Population (December 18th 2024)
- • Total: 985,059
- • Density: 3,624.6/km^{2} (9,387.7/sq mi)
- Time zone: UTC+9 (Japan Standard Time)
- - Tree: Zelkova serrata
- – Flower: Nelumbo nucifera
- – Bird: Little tern
- Phone number: 043-245-5111
- Address: 1-1 Chiba-minato, Chūō-ku, Chiba-shi 260-8722
- Website: https://www.city.chiba.jp/

= Chiba (city) =

Chiba (千葉市, Chiba-shi) is the capital city of Chiba Prefecture, Japan. It sits about 40 km east of the centre of Tokyo on Tokyo Bay. The city became a government-designated city in 1992. In March 2025, its population was 983,045, with a population density of 3,617 people per km^{2}. The city has an area of 271.77 sqkm.

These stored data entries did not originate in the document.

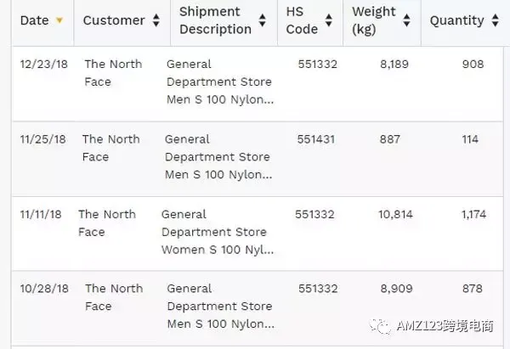Toggle Shipment Description sort arrows
Image resolution: width=510 pixels, height=349 pixels.
click(262, 20)
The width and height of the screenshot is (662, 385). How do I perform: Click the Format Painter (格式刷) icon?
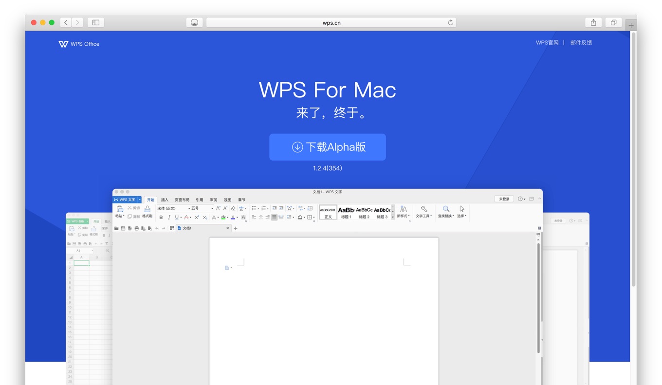click(147, 209)
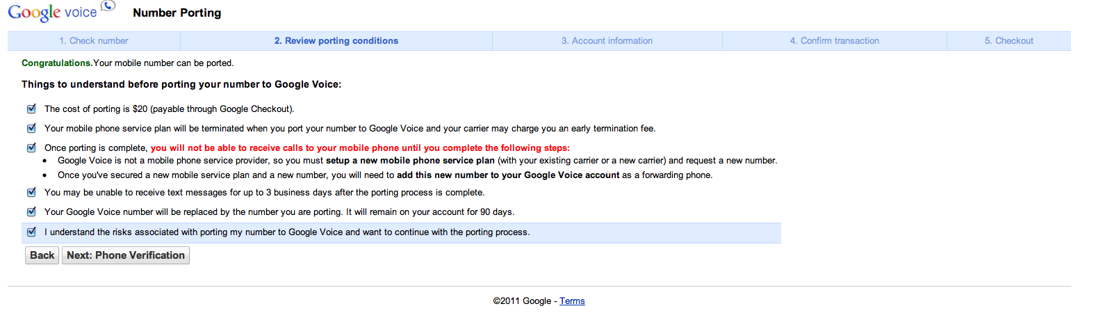
Task: Jump to step 4 Confirm transaction
Action: tap(834, 41)
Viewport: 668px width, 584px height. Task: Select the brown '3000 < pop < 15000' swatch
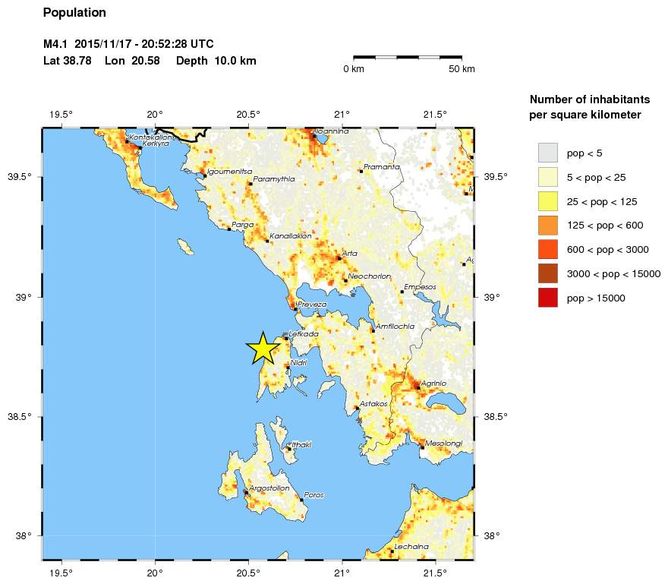(547, 274)
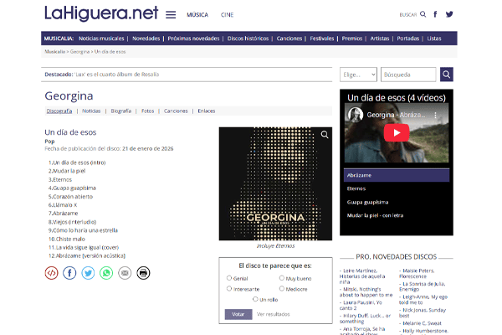Click the print icon below the tracklist
This screenshot has width=502, height=335.
point(143,272)
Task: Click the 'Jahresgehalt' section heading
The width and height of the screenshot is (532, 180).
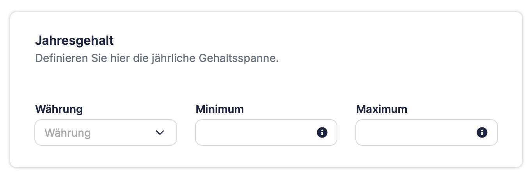Action: (74, 40)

Chiba City is one of the Kantō region's primary seaports, and is home to Chiba Port, which handles one of the highest volumes of cargo in Japan. Much of the city is residential, although there are many factories and warehouses along the coast. There are several major urban centres in the city, including Makuhari, a prime waterfront business district in which Makuhari Messe is located, and Central Chiba, in which the prefectural government office and the city hall are located.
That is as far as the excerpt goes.